To be done -
Can you repeat the records below exactly, starting with the line containing "Open 세부 price details for 강남베드로병원" and going through the line containing "Action: (x=398, y=379)"?

Input records -

## Start

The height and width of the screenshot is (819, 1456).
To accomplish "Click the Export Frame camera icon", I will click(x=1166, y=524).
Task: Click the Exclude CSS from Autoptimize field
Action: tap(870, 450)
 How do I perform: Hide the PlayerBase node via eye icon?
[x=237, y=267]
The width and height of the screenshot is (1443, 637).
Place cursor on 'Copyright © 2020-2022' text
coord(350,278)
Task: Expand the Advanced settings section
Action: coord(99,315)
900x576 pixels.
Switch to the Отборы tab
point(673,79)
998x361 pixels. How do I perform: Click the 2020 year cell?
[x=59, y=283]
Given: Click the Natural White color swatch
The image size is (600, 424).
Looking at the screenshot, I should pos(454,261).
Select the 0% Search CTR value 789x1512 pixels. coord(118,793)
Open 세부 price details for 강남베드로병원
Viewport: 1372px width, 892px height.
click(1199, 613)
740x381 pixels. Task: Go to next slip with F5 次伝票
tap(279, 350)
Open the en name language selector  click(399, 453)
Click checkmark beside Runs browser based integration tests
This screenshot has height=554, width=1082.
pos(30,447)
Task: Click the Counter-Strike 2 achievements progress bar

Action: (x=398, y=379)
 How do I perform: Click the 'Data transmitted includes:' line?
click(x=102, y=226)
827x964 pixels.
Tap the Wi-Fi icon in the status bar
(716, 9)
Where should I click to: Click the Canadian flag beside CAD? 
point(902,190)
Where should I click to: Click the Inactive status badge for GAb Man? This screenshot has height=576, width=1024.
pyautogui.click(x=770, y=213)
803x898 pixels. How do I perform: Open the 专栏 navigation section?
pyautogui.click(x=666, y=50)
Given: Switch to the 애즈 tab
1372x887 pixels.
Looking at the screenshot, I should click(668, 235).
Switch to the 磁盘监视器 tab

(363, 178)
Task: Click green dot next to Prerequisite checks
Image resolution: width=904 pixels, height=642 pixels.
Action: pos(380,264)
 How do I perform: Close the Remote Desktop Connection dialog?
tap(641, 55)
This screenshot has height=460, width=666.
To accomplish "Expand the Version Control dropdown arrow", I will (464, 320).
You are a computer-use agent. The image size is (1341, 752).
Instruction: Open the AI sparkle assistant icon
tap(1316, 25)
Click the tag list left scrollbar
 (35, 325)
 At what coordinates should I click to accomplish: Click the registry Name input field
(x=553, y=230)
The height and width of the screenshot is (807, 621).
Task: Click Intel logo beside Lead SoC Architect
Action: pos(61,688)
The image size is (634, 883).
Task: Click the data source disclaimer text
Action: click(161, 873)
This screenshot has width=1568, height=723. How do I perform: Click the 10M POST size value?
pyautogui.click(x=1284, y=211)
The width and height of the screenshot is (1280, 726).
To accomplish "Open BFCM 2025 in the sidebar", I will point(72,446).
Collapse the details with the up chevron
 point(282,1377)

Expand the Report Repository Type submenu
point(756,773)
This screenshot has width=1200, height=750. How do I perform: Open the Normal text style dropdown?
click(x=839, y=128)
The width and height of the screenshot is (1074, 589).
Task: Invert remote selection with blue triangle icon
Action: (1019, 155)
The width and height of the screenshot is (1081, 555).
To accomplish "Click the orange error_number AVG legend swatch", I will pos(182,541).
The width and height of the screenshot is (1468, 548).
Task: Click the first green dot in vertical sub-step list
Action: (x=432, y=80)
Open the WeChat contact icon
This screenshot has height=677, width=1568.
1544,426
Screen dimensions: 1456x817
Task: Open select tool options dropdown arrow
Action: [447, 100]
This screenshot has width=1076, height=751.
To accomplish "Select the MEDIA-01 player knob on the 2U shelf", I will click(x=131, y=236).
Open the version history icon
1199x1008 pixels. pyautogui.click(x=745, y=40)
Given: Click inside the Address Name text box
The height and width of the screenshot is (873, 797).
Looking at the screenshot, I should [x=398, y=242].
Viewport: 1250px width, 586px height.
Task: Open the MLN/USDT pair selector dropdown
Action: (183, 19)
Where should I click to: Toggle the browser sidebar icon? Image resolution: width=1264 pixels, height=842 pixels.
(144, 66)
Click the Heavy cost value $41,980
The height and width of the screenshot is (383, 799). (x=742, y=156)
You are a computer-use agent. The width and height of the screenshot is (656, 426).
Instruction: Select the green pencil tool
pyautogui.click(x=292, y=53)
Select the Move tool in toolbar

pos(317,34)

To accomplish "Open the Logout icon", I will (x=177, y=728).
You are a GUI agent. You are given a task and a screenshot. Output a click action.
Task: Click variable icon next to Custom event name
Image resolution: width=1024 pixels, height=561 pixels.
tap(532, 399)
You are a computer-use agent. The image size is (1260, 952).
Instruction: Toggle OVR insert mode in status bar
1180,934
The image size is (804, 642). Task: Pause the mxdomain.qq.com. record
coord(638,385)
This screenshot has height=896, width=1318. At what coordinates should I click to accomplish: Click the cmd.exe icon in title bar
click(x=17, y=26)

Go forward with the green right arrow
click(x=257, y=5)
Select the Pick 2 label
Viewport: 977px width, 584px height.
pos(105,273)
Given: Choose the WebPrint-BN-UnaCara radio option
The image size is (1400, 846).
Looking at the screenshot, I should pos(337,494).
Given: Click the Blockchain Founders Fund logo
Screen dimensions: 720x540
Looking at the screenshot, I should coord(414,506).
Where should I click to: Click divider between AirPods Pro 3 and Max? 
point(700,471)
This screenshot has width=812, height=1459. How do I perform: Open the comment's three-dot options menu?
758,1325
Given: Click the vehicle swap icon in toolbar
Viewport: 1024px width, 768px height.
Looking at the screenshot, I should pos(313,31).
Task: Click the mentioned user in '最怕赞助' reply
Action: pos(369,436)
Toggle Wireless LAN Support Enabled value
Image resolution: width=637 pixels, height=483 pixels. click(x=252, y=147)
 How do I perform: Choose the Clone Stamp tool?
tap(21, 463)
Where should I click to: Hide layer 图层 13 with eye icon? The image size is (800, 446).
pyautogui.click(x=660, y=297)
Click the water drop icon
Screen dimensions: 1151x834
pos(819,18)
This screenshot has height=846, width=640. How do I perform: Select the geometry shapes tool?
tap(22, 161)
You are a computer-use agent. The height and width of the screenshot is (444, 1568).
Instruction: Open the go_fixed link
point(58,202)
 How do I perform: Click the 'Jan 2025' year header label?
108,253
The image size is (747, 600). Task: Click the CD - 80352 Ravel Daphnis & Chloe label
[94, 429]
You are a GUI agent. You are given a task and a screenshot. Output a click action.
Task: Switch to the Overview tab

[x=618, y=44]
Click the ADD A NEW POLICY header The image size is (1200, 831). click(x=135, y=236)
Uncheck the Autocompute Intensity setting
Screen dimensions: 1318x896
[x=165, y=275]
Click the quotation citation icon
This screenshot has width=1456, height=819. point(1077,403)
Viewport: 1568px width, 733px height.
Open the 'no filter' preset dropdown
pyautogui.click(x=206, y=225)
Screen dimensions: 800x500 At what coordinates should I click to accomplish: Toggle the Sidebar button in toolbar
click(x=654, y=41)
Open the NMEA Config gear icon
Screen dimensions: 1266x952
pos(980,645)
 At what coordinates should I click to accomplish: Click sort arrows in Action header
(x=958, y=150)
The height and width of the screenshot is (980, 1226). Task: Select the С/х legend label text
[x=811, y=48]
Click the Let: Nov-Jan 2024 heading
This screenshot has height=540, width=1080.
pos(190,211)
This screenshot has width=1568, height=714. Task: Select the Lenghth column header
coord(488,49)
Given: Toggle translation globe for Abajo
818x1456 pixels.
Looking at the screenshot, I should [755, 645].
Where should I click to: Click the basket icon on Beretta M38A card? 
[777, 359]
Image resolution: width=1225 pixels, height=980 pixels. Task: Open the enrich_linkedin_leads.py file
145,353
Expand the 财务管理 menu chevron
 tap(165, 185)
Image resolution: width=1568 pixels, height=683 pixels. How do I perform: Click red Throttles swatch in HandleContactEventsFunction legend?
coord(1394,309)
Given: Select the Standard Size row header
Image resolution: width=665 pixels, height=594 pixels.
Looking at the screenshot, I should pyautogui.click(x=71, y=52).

## End

Worked answer -
Open 세부 price details for 강남베드로병원
Viewport: 1372px width, 892px height.
click(1199, 613)
740x381 pixels. Task: Go to next slip with F5 次伝票
tap(279, 350)
Open the en name language selector  click(399, 453)
Click checkmark beside Runs browser based integration tests
This screenshot has height=554, width=1082.
pos(30,447)
Task: Click the Counter-Strike 2 achievements progress bar

Action: (x=398, y=379)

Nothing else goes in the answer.